Então vou fazer feito música chiclete que a gente quer cuspir da ponta da língua. Vou chamar outro som, virar o disco e te deixo com uma que por acaso tá na minha cabeça há dias também. Não me pergunte o motivo. Eu esqueci. Acho.
Não foi o motorista, não foi a lei da física, não foi o ABS, não foi minha destreza ao volante que me ajudou.
#Vou_tecontar que eu tava cruzando a Amaral Gurgel, embaixo do minhocão. Farol verde pra mim, eu seguia devagar. Estava escuro, a pista molhada, ele cruzou o farol vermelho e veio em alta (bem alta) velocidade. Quando avistei aquele carro a milhão, vi que não dava tempo de acelerar nem brecar.
Deduzi que ele ia entrar com força na minha porta direita, não tinha como escapar.
Sei lá por que nesses milésimos de segundo passa um monte de coisas pela nossa cabeça. E eu pensei que nem precisava ser boa em física e aplicar uma fórmula de velocidade pra sacar que ia bater. Eu nunca fui boa em cálculo + tinha a resposta exata pra essa conta = ia bater.

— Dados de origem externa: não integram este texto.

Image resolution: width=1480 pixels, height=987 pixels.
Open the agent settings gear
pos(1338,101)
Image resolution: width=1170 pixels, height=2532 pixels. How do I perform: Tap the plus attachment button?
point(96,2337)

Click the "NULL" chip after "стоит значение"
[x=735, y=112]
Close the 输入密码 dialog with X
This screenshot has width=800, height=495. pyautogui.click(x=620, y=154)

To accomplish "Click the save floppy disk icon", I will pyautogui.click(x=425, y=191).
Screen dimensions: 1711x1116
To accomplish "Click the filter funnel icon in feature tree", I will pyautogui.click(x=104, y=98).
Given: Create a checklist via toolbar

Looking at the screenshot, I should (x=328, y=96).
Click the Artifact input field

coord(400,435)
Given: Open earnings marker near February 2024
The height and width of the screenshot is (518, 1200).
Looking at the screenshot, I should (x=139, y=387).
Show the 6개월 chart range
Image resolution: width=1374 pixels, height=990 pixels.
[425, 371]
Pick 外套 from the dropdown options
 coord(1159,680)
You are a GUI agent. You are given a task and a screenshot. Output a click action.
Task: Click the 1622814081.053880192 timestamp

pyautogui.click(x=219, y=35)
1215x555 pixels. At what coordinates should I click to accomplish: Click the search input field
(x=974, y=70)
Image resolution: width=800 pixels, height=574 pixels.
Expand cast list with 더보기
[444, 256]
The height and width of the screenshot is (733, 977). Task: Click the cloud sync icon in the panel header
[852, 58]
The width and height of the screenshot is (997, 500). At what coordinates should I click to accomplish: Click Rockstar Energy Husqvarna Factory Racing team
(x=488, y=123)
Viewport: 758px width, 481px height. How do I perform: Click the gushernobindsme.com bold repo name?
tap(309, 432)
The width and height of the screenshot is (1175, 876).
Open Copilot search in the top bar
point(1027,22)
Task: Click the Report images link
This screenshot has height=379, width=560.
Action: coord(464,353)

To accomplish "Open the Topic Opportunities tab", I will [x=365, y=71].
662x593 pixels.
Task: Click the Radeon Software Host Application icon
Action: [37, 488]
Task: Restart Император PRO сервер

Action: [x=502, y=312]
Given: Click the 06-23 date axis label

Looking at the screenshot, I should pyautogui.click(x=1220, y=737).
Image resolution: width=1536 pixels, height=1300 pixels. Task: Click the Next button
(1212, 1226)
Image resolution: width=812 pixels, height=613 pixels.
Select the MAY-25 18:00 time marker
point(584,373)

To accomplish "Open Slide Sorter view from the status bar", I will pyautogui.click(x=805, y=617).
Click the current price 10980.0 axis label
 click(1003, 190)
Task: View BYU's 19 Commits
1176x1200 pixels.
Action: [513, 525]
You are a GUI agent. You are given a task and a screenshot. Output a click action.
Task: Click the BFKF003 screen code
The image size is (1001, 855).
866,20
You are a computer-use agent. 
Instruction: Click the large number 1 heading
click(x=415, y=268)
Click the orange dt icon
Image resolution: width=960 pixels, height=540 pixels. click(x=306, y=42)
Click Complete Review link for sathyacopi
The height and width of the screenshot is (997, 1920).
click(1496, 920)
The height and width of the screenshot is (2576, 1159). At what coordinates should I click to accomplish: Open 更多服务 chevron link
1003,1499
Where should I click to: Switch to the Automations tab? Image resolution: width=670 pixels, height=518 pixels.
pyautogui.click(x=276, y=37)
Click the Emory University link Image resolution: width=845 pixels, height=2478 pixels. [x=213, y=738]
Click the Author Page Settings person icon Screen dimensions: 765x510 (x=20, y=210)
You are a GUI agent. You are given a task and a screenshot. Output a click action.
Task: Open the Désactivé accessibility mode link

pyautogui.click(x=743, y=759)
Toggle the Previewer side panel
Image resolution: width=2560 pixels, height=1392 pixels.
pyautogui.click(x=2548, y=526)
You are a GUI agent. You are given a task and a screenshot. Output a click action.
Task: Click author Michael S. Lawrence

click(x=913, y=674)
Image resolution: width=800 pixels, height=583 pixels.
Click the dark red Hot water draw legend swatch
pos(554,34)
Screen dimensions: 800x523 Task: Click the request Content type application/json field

E eu lembrei que ainda não recebi a apólice de renovação do seguro. Claro que eu lembrei da Porto Seguro que não me quis (será que ela tinha razão?), e lembrei da minha mãe, da minha família, do dia que eu tive e de todas as coisas que eu planejei pra vida.
Droga, justo agora?
Então eu apertei o volante com força pro carro não rodar e fechei os olhos. Eu pedi ajuda sei lá pra quem. Eu soltei algum som comprido e suspirado do tipo, “aaai”. Eu pensei: fer-rou!
De lá pra cá ainda tento entender.
COMO eu escapei dessa?
Como é que quando eu abri os olhos, o carro dele estava a 1 mm da minha porta direita e o resto era silêncio debaixo do minhocão?
Não me pergunte. Nem me pergunte como é que eu segui dirigindo até em casa depois disso.
Olha, eu já escapei de algumas batidas (e já tomei umas também) nessa minha rotina de paulista. Já vivi aquele “quaaaase”, “ufa”, aquele momento em que um rápido reflexo, uma freada, alguma manobra esperta te livra do B.O. e da franquia da seguradora.
Mas nada que se aproxime de ontem.
Então sabe aquilo que a gente sente quando recebe ajuda de alguém ou algo, sabe-se lá de onde ou como?
Eu derrubei suco de uva no tapete da sala. Chutei o copo. Tenho mania de deixar copo no chão, ao lado do sofá, sabe? Chutei o copo e ele virou. #Vou_tecontar que o suco derramou todo em cima do tapete, por entre o barbante e ainda escorreu todinho pelo chão. O copo estava cheio. O suco era bom.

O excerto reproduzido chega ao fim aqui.